Heavy Tells A Story

When Heavy tells a story
the millwright shanty under the electric furnaces
chokes with quiet, amid the roar,
as Heavy pauses, adjusts his mountainous weight
over a creaky grease-stained metal chair
and looks up at the whirling ceiling fan
next to fluorescent lights hanging by wires.
His fingers lace like so many sausages
across the canvas of blue workshirt
on his chest.
Heavy tells his story
and the voice of reason quickens the demise
of foulness from red-faced millwrights
just back from a repair job
and sitting around for the five air whistles
that again call them to combat on the furnace floor.
All laughter stops, all nonsense sayings
and cuts of wisdom cease their echo
when Heavy tells a story.
Heavy talks about the Mexican melter
who once had an affair with the Pit Boss’s wife.
The heart of the problem–and the fact
from which the story’s plot revolves–
was that the melter lived across the street
from the Pit Boss.
One night just before the graveyard shift,
the melter left his home, kissed his wife’s
round face and proceeded to walk to the bus stop.
But a bullet pierced through his hardhat
and he fell, like an overturned stack of fire bricks,
onto the pavement.
The moral of this story:
Never have an affair with someone
whose old man lives
within shooting distance.
Heavy tells a story
about a furnace foreman who always yelled
at the laborers for failing to clean
the bag house of the built-up filth
from hours of cooking scrap iron and ore.

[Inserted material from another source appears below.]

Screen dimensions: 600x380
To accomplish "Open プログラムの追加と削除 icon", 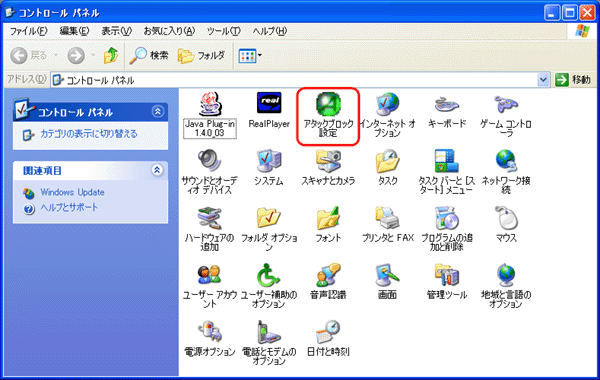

The men told him it was too dangerous
to walk on the tin-roofed panels;
their weight could cause
them to fall some 30 feet
into the gaping mouth of a flaming furnace below.
“Nonsense,” the foreman yelled,
“you’re all just lazy Polacks.”
(he called everyone Polacks).
The foreman then proceeded to walk
across the roof as the men stood nearby,
with mouths open, near the safety of side beams.

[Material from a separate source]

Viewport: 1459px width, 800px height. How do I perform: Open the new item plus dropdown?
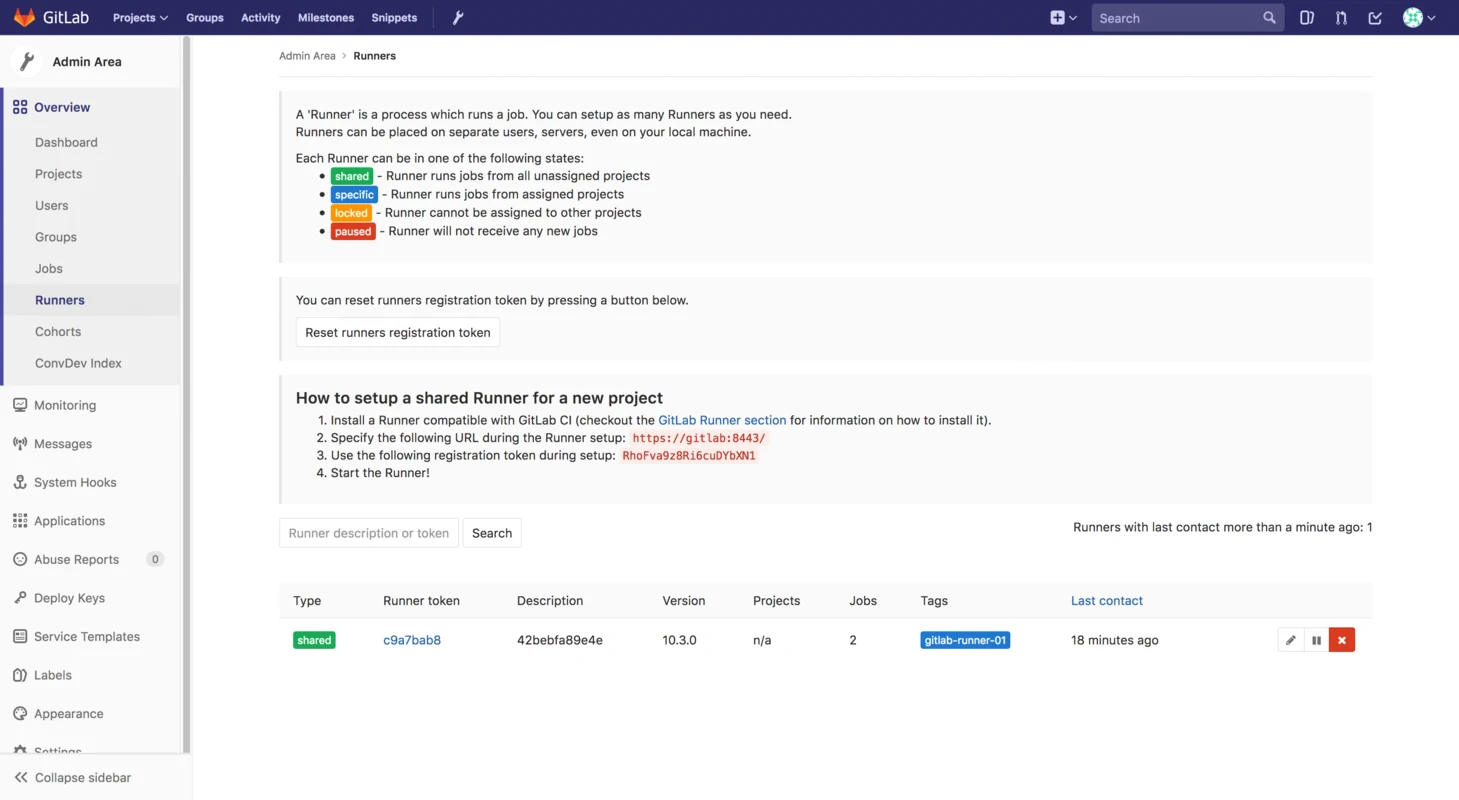tap(1063, 17)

“You see,” he said standing in the middle
as hydraulics moved shutters
up and down to capture the sulphur dust.
Then the foreman moved forward
and before anyone could shout,
he crashed through the roof,
screaming into a reddened pot of molten metal;
the oxygen in his body making popping sounds
as it entered. The furnace operates continued
to pour ladles of scrap iron and to melt the steel.
They skimmed the slag off the top
and when it was ready, they poured
the molten mass into ingot molds.
There was nothing they could do for the foreman,
they said. Production had to keep going.
Heavy looks into the eyes of his listeners and says:
Somewhere there’s a skyscraper in downtown LA
with steel beams made from the ingot
with the foreman’s body in it.
Somewhere there’s a bridge or underground pipe
with the man’s remains chemically bound
within the molecular structure.
Heavy tells a story. . .
and the men lay down their tools,
and coffee is poured into heavy ceramic cups,
the shanty stills beneath the rumbling,
and even foremen stop by
to pay a listen
when Heavy tells a story.

 Luis Rodriguez, "Heavy Tells a Story" from The Concrete River.  Copyright © 1991 by Luis Rodriguez.  Reprinted by permission of Susan Bergholz Literary Services.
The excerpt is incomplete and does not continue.